**Recorded data:**
════════════════
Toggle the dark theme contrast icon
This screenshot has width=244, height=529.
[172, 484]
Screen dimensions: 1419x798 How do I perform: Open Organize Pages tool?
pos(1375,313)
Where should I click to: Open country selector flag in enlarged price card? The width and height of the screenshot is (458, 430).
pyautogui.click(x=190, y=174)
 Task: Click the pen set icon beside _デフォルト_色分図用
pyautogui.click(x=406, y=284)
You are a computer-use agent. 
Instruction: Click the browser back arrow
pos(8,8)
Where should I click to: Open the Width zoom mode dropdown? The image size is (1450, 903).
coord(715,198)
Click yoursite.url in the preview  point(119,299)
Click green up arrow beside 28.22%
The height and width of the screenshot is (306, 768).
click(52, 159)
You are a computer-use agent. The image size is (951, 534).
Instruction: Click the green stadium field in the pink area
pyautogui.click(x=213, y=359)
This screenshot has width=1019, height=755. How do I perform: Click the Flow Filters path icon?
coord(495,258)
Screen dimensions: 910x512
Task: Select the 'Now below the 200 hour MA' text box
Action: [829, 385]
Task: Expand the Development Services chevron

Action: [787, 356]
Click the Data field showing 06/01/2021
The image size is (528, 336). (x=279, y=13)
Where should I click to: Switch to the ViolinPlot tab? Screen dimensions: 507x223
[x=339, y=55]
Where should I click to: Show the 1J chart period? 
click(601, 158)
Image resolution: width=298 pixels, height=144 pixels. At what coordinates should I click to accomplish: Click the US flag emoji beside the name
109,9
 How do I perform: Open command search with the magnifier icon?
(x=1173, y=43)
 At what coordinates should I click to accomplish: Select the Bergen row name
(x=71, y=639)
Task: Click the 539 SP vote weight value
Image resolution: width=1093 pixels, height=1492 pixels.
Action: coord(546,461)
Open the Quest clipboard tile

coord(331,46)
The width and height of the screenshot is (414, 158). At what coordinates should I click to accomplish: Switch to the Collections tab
════════════════
**Written exercise:**
Convert the rows above, starting at the line that contains "Where should I click to: Show" and ending at the line that contains "(x=1173, y=43)", into a JSON list of strings with one string per line and blank lines omitted.

**Solution:**
[
  "Where should I click to: Show the 1J chart period? ",
  "click(601, 158)",
  "Image resolution: width=298 pixels, height=144 pixels. At what coordinates should I click to accomplish: Click the US flag emoji beside the name",
  "109,9",
  " How do I perform: Open command search with the magnifier icon?",
  "(x=1173, y=43)"
]